He turned to the petty officer who was his number two at the gun. "They wouldn't have been so friendly if we'd come in while the limeys were still running this place, eh, Hirskowitz?"
"You're right about that, sir." Nathan Hirskowitz was a dour Jew from New York City, as dark as Carsten was fair. He had swarthy skin, brown eyes, and a blue-black stubble he had to shave twice a day.
Getting called sir still bemused Carsten. He was a mustang, up through the ranks; he'd spent going on twenty years working his way up from ordinary seaman. If the officer in charge of the gun he'd served on an aeroplane carrier hadn't encouraged him, he didn't think he would ever have had the nerve to take the qualifying examination. He wished he were still aboard the Remembrance; naval aviation fascinated him, even if he was a gunnery man first. But the carrier hadn't had any slots for a new-minted ensign, and so…
"Matter of fact, they'd've tried to blow our heads off," Sam said. Hirskowitz nodded. Carsten scanned the harbor. Lots of fishing boats, some merchant steamers, a couple of old U.S. destroyers now flying the Irish flag, and… He stiffened, then pointed. "We've got company. Nobody told me we were going to have company."
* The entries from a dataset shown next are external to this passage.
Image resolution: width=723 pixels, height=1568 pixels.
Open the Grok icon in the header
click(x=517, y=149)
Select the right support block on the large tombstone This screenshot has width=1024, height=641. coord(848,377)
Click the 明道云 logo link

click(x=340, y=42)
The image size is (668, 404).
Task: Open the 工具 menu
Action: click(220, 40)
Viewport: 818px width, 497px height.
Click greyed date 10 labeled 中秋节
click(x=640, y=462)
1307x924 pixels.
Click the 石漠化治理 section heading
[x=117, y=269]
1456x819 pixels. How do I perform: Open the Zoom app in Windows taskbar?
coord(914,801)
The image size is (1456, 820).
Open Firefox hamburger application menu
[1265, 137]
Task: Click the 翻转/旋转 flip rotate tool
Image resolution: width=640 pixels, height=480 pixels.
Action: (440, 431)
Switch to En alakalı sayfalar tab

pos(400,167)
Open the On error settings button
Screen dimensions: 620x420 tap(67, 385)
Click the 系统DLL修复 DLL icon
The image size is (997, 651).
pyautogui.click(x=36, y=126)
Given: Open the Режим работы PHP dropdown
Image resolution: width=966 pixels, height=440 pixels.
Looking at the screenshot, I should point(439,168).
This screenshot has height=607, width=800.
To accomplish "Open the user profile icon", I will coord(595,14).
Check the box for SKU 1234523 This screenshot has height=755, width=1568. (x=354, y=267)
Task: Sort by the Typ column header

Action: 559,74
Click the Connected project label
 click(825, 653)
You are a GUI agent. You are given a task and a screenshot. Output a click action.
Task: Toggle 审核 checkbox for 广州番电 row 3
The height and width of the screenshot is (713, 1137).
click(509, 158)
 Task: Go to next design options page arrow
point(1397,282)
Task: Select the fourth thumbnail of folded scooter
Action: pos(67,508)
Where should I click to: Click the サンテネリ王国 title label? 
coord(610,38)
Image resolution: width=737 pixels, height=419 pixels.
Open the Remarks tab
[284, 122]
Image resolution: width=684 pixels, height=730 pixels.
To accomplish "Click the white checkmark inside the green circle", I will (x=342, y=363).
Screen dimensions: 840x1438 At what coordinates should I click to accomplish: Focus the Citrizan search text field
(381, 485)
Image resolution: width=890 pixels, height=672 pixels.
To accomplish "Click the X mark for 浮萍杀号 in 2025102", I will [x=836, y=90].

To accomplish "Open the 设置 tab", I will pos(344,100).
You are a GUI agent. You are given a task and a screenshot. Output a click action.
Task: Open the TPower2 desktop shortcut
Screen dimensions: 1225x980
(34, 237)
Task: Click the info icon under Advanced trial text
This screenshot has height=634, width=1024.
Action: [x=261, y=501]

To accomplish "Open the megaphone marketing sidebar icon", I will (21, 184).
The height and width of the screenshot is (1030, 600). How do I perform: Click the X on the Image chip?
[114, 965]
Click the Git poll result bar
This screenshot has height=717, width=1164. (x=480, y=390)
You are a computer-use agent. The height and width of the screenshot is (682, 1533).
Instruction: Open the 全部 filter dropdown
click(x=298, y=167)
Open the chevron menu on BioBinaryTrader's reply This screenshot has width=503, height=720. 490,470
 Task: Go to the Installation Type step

Hirskowitz let out a disdainful sniff. "You think they're going to tell you things you need to know just because you need to know them?"
The S135 was a German destroyer, a little smaller than the O'Brien , mounting three guns rather than four. The German naval ensign fluttered from her stern: a busy banner, with the black Hohenzollern eagle in a white circle at the center of a black cross on a white field. In the canton, where the stars went on an American flag, was a small version of the German national banner: a black Maltese cross on horizontal stripes of black, white, and red. As the O'Brien edged toward a quay, the S135 dipped her flag in salute. A moment later, the American ship returned the compliment.